The Rev. Dr. J. Herbert Nelson, II, Stated Clerk of the General Assembly of the PC(USA), thanked Lueckert and the ASG staff for “a tremendous amount of heavy lifting throughout the pandemic … She and her staff are very much keeping us in the circle.”

The Rev. Dr. J. Herbert Nelson, II is Stated Clerk of the General Assembly of the Presbyterian Church (U.S.A.).

The renovation, which will include conference facilities, a welcoming center, a television production studio and other amenities, “is not just for one entity, but for the entire Church,” Nelson said. “It’s been referred to as the Stated Clerk’s vision, and it is a vision, but the claim for the vision is across the board. We have a great opportunity in this moment to resurrect the denomination. I am convinced of that.”

“The work that ASG has done to bring us to the table is tremendous, and certainly Kathy’s leadership in this ought to be applauded.”

The board paused Thursday to look at where it’s been over the three years since its creation in 2018. During the first 18 months of its existence, “we were meeting all the time. The board members were doing a lot of the work because we were in the process of getting the organization in place” and then building the organization, said board member the Rev. Dr. Cynthia Campbell. “I think we have accomplished the most important task, which was creating and implementing a culture of customer service and significantly improving the way ASG sees itself as a service organization for its client partners and sibling agencies.”

The Rev. Dr. Cynthia Campbell

With that in the rear-view mirror, “it’s time for the board to move back to a more traditional role of counsel and oversight, so our work is not so much operational,” Campbell told her fellow board members. “I think we should feel very good about the work we have done and the platform that is in place, and also dealing with 1½ years of COVID, which was on nobody’s strategic plan.”

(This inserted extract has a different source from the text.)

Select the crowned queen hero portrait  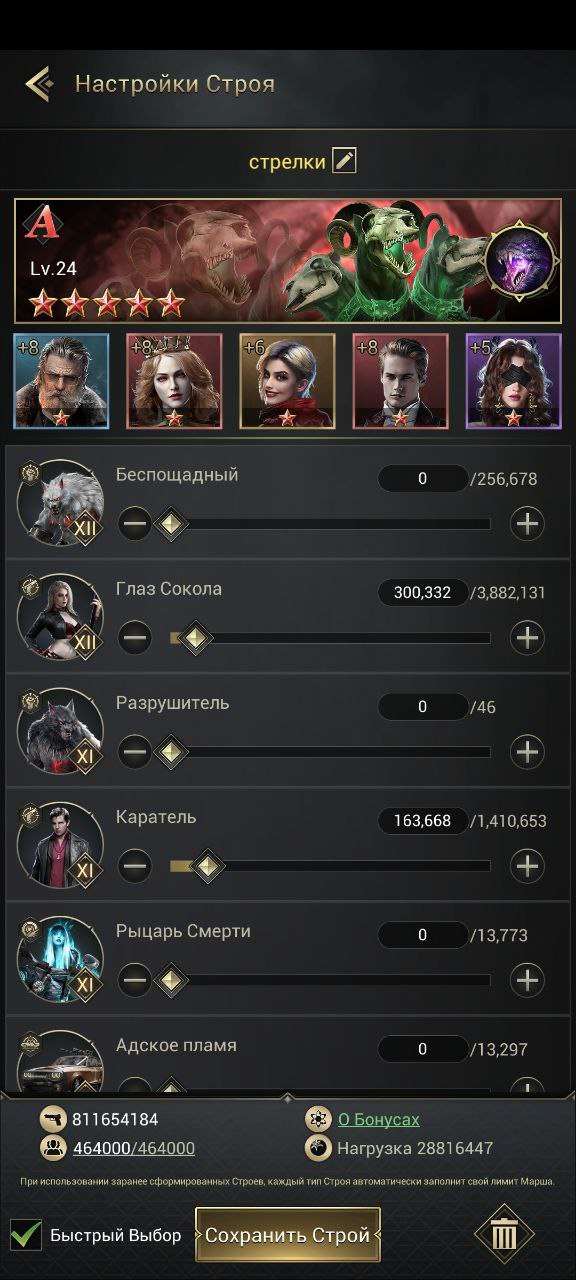click(174, 381)
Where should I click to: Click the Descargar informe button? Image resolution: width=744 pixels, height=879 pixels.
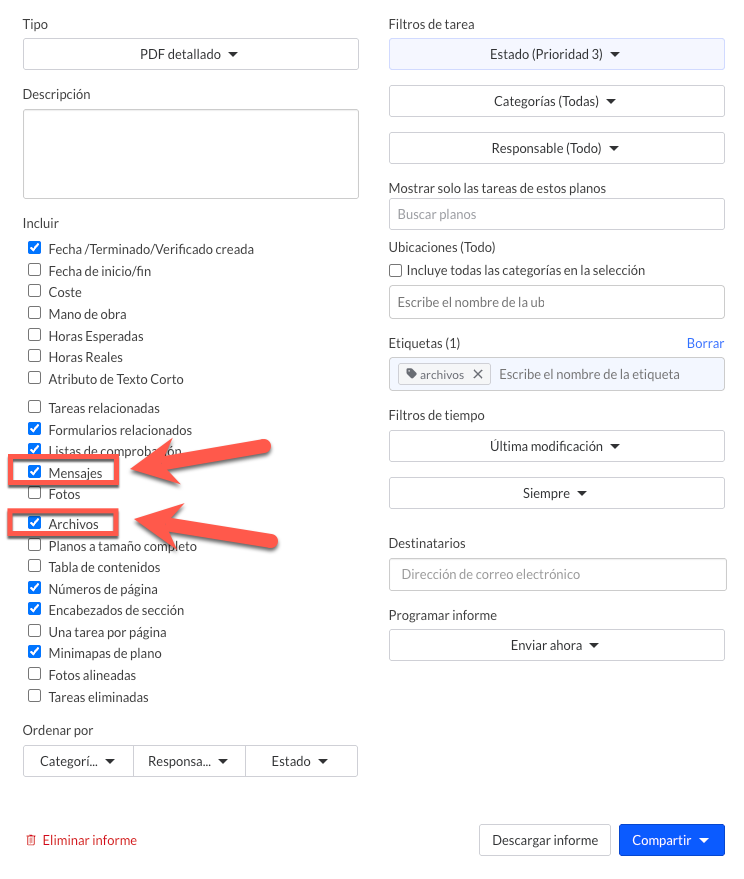pyautogui.click(x=544, y=840)
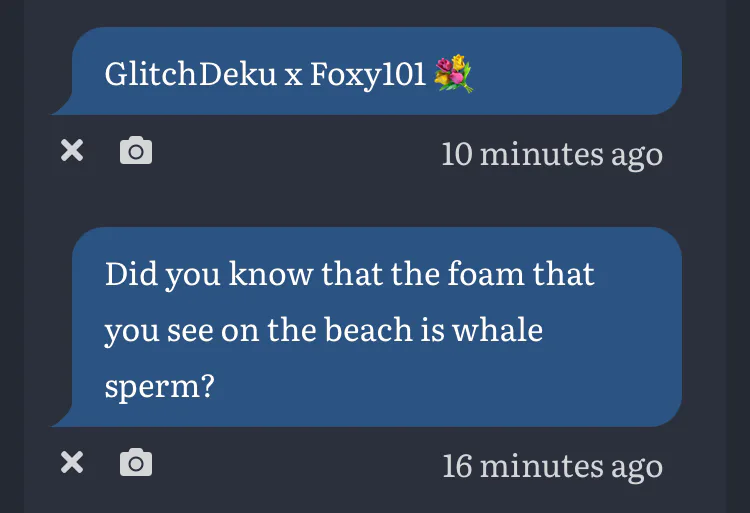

Lueckert also took the board through “what we have on our plate for the next 18 months.” Those include:

  • The Presbyterian Center renovation. More information on that project will be presented to the board on Friday. The renovation will enable the upcoming General Assembly to be held at 100 Witherspoon Street in Louisville. “We are not used to hosting General Assembly here in the building,” Lueckert said. “There will be functions that would have been taken on by convention center staff that we will need to figure out how to do on our own.”
  • Financial reporting and payroll system overhaul
  • Support for upcoming PMA organizational changes
  • Continued COVID-19 leadership at the Presbyterian Center. Lueckert said a “strong leadership team” has gathered to “keep people safe here and when they travel.” That work will go on as long as the pandemic continues, Lueckert said.
  • Office space realignment as employees work either exclusively from home or come to the office for a day or two each week. “That will be on our plate post-General Assembly,” Lueckert said.
  • To “make things interesting, we have the General Assembly itself,” hosting and providing hospitality and dealing with GA business items “we know of and don’t know of,” Lueckert said.
  • The redesign of the PC(USA) website, which will be ready next year.
  • ASG realignment, the result of a voluntary separation package offered to employees this summer.

Lueckert also touched on a list of projects the board might want to support should funding be found, including:

  • Expanding “language hospitality” through Global Language Resources
  • Building Information Technology support provided to client partners for what Lueckert called “better service in a post-COVID world.”
  • Expanding training opportunities for employees. “We hear about this routinely,” Lueckert said.
  • Consolidating multiple information systems.
  • Rethinking how IT is done across the ASG, PMA and OGA.

During its Friday meeting, which begins at 1 p.m. Eastern Time, the board will receive updates on the building project, the ASG business plan, the pandemic and its effects and Lueckert’s goals and priorities.

The board is scheduled to enter into closed session at 3 p.m. Eastern Time before closing with prayer at 4 p.m.